Atónitos, descubrieron que aquel lugar era un gigantesco osario. Miles de esqueletos hechos pedazos se apreciaban hasta donde lo permitía la esfera luminosa de la improvisada tea.

Jacques agachó la mirada, atraído por el fulgor de los rubíes que resplandecían en la testa de aquella repulsiva efigie dorada.
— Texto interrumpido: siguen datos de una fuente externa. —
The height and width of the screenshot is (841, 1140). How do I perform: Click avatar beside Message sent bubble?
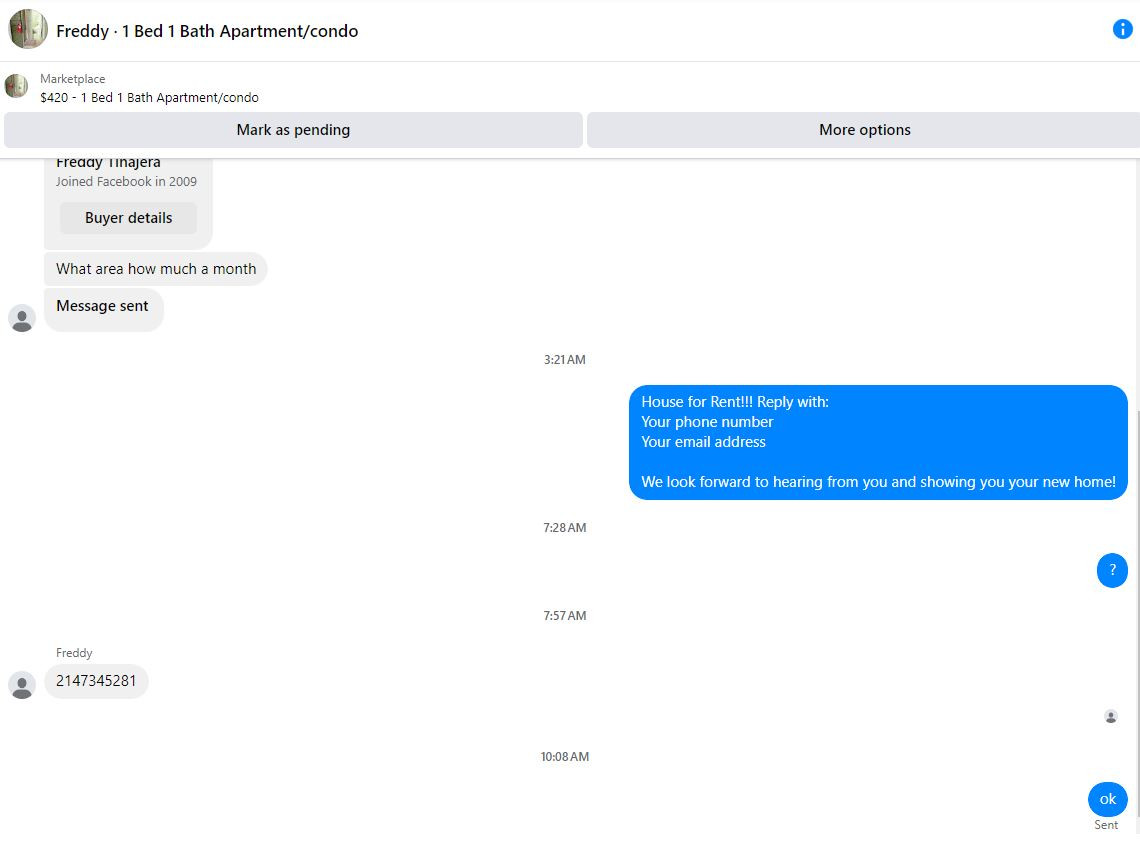[22, 318]
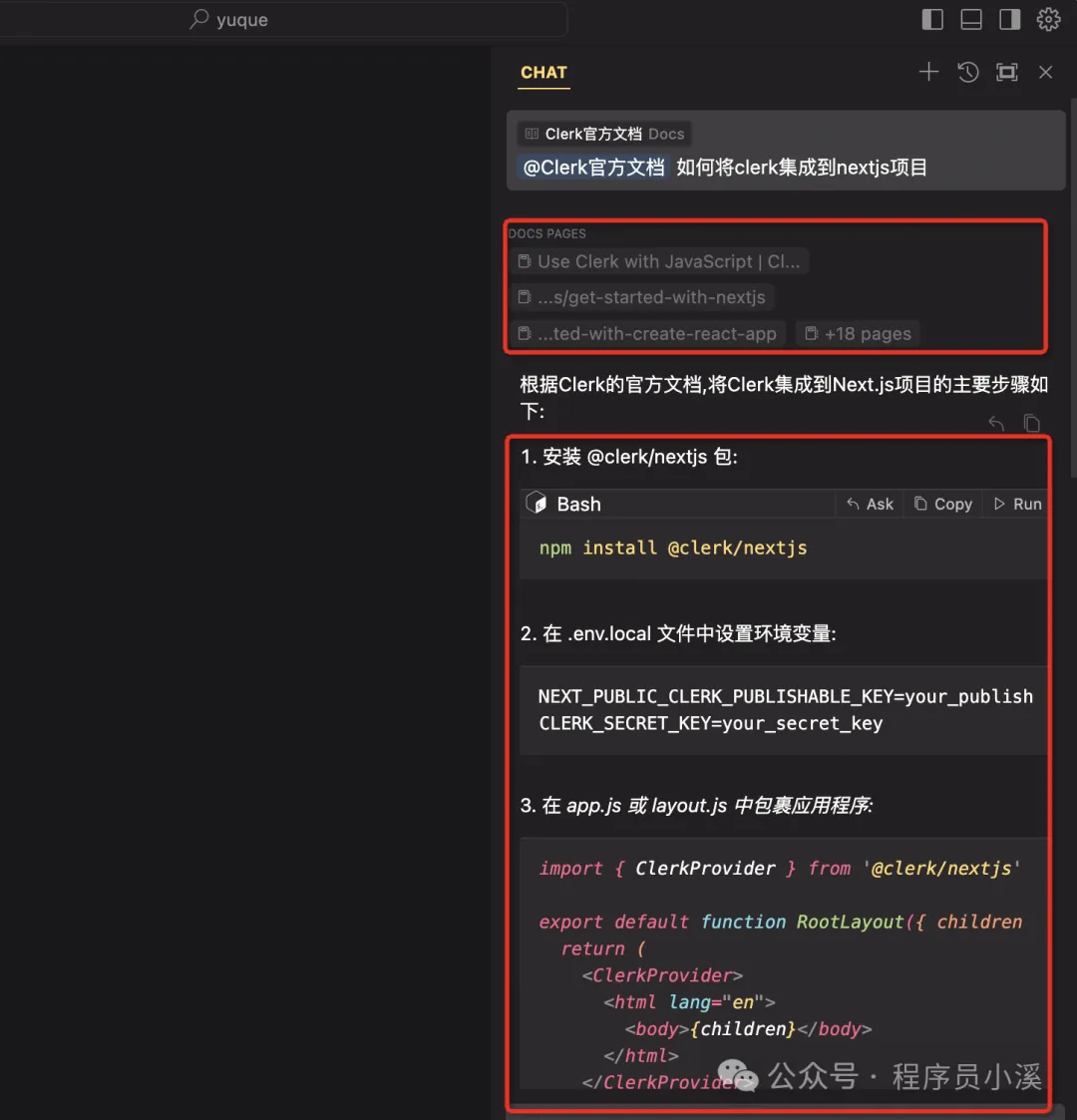This screenshot has height=1120, width=1077.
Task: Copy the assistant's answer using the copy icon
Action: point(1032,423)
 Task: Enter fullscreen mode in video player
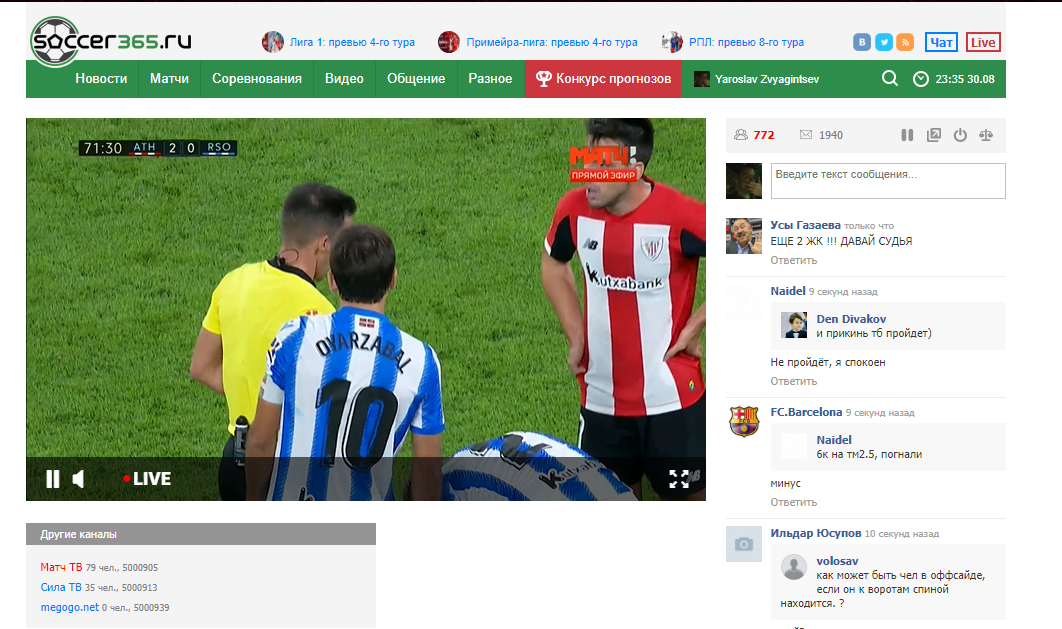(x=679, y=479)
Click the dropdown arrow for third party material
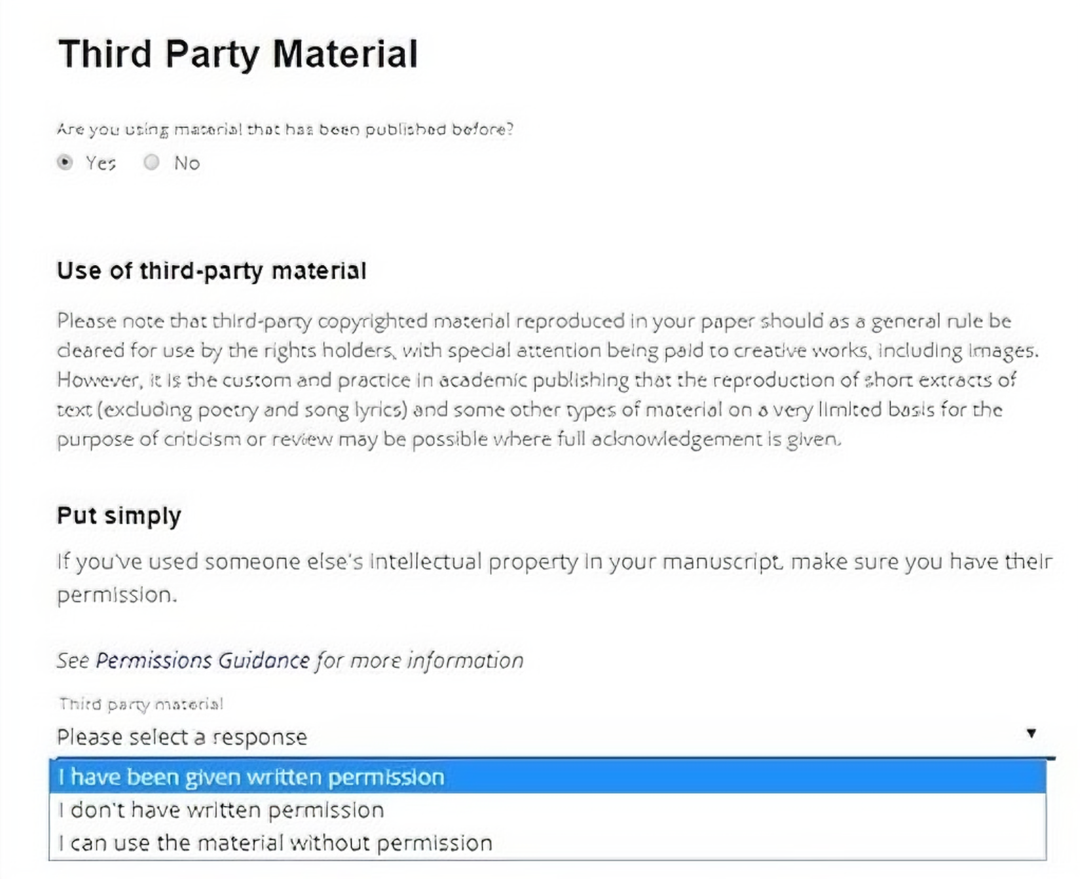This screenshot has height=879, width=1080. (1031, 733)
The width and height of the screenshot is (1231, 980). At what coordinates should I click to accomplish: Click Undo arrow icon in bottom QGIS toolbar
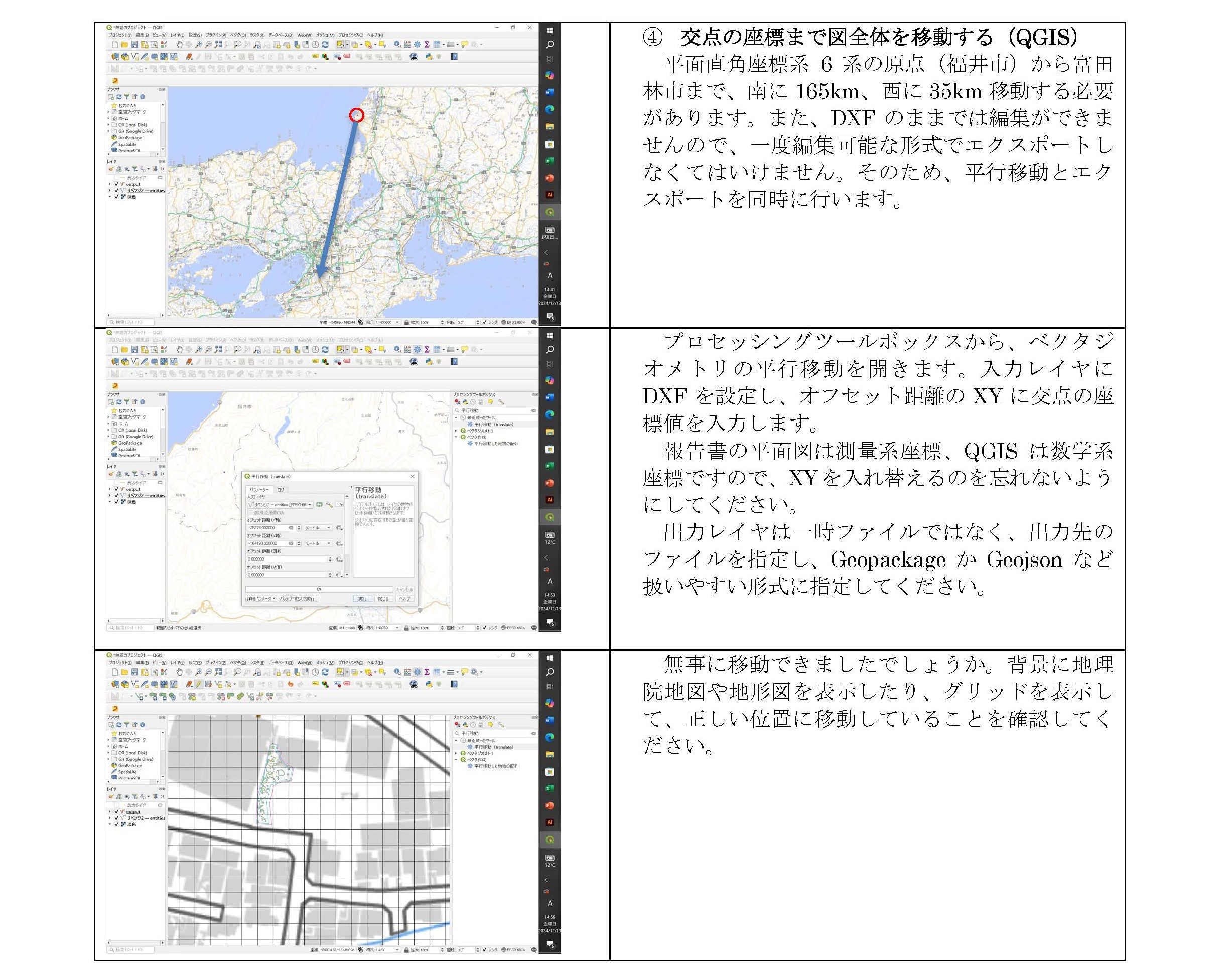click(290, 684)
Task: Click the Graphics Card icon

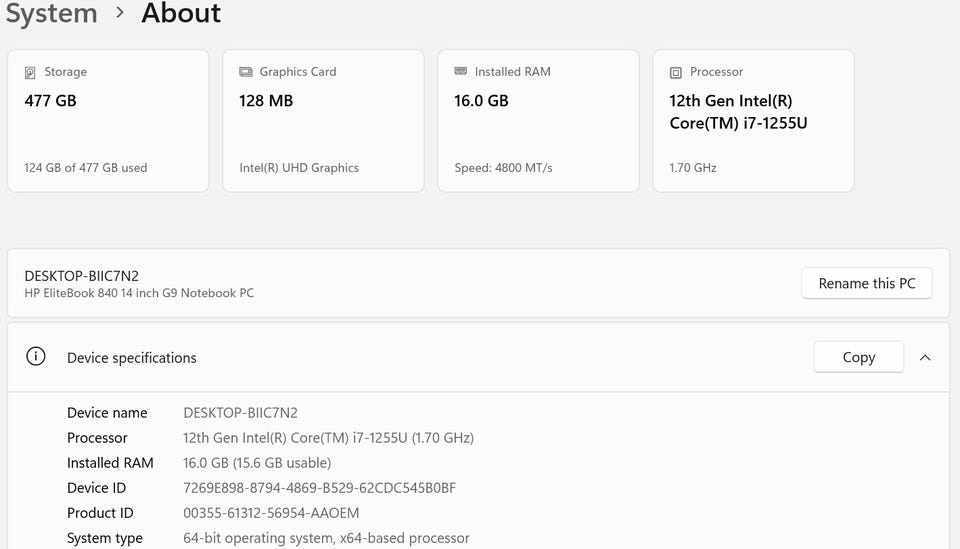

Entonces Joao soltó un grito de espanto y el francés contempló con horror a la criatura escamosa que se abría paso entre los huesos rotos. Un terror primigenio salido de una era cavernaria que les estudiaba con aquellos orbes rojos y malignos, ansioso por devorarles. En ese preciso instante, antes de perder la cordura, Jacques comprendió que aquel engendro milenario era la figura inmortalizada en el ídolo de oro. Lo último que vieron sus ojos antes de que la luz se extinguiera para siempre, fue al inmenso lagarto arrojándose a una velocidad vertiginosa sobre el portugués y destrozándole con sus mandíbulas afiladas. El grito de ambos hombres permaneció flotando en medio de las tinieblas antes de apagarse para siempre.